20歳の北島と同じように、自らイバラの道に足を踏み入れた20歳の萩野に、得意種目である「水泳」をどう捉えているか聞くと、少し考えてからこう話した。
「水泳を通じていろんなことを教えてもらったり、弱い気持ちを鍛えてもらったりしていますし、新たな友人と知り合うこともできました。水泳は、ただ純粋に泳ぐことだけじゃないのかなって気がしています。

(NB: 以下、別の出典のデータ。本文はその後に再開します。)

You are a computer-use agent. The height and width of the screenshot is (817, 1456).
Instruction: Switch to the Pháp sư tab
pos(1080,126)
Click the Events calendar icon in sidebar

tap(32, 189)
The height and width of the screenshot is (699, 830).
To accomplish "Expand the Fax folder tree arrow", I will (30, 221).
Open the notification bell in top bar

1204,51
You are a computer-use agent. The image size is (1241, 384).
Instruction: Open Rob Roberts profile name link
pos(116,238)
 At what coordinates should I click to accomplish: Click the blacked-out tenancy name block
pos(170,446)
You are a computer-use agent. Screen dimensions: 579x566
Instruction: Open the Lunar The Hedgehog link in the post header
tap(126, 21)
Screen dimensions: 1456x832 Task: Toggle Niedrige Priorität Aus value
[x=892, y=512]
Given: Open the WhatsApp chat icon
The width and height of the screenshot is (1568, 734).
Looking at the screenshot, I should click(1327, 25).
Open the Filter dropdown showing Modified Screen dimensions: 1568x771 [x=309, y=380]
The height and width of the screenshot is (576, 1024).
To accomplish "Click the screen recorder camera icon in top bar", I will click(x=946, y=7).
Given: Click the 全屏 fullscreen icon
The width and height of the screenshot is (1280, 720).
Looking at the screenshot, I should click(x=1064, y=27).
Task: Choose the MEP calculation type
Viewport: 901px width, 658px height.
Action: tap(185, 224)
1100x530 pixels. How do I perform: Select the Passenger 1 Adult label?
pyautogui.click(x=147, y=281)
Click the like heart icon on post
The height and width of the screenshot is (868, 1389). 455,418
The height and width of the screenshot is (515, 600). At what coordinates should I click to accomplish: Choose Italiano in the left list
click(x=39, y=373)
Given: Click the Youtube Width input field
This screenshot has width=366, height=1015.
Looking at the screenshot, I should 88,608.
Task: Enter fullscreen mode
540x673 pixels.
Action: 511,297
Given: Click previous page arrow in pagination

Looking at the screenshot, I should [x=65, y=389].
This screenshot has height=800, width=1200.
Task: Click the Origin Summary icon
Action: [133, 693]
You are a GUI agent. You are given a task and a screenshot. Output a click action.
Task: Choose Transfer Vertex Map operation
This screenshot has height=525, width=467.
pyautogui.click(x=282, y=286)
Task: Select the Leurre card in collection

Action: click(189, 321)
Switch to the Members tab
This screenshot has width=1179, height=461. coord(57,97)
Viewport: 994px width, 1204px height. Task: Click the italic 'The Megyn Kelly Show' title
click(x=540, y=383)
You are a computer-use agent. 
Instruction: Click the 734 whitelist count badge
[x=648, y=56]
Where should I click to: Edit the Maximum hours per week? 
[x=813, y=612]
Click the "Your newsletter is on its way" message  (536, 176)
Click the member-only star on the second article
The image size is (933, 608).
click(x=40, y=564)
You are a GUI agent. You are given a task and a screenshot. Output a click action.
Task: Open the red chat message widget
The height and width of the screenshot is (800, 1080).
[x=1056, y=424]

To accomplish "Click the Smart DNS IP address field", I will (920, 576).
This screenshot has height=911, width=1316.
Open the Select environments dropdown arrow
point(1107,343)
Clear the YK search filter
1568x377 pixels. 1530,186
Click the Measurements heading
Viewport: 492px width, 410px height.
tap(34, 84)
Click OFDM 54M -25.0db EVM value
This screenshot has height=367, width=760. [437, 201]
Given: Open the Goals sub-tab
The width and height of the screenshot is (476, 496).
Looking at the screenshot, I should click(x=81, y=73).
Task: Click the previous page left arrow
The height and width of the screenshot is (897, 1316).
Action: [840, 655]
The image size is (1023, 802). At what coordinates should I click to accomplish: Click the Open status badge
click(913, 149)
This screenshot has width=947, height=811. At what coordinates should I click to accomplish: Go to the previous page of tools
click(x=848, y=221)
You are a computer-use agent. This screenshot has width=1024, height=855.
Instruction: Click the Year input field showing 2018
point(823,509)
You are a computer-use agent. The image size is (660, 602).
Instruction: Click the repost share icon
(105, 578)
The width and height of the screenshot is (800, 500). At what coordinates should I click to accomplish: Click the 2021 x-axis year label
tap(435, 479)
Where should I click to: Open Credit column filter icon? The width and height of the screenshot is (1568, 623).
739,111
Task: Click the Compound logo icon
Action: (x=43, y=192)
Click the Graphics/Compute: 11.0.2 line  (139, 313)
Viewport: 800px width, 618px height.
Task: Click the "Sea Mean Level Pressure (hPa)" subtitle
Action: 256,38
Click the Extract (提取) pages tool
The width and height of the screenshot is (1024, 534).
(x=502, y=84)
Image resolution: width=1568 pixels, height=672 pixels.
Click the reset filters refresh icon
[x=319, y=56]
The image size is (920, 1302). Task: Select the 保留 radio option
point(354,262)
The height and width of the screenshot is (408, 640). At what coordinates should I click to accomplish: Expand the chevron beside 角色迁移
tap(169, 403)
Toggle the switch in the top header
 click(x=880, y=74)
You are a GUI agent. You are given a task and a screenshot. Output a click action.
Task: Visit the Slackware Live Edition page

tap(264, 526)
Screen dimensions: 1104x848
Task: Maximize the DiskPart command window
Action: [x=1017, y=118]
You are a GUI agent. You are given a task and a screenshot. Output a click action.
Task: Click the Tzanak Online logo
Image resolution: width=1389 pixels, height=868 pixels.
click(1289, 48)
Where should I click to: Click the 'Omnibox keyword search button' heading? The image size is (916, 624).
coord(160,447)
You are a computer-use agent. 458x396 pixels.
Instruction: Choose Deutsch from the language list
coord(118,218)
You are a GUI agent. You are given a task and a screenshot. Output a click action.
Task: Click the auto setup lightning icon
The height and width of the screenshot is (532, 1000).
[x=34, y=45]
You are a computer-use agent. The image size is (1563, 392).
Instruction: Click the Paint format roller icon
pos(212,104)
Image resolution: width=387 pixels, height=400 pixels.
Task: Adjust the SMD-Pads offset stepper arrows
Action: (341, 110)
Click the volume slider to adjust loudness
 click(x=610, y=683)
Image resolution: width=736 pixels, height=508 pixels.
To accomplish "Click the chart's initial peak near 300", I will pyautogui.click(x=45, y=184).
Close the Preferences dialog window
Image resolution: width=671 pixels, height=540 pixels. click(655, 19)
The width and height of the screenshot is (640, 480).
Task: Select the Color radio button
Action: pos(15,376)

水泳を通じて得た経験、知識、人間力とか、そういう人間的な部分というのが、引退してからの自分に影響を与えると思っています。ただ泳ぐだけでは魚には勝てないですから(笑)。そういうことなんじゃないかなって。頑張る過程において、何を得られるのかがいちばん重要なんじゃないかなって思っています」
20歳の北島が達成した世界記録樹立という快挙は、萩野にはまだ達成していない。しかし萩野が20歳の今年、アジア大会で複数種目で4冠を果たし、出場した7種目すべてでメダルを獲得したという快挙は、北島には成しえなかったことだろう。
ある意味では北島を超えているとも、ある意味では北島を超えていないとも言える。だがそれは、あくまで形として見える結果でしかない。既成概念にとらわれず、かつて北島がそうしたように、20歳の萩野は今、日本水泳界に新しい軌跡を残そうとしている。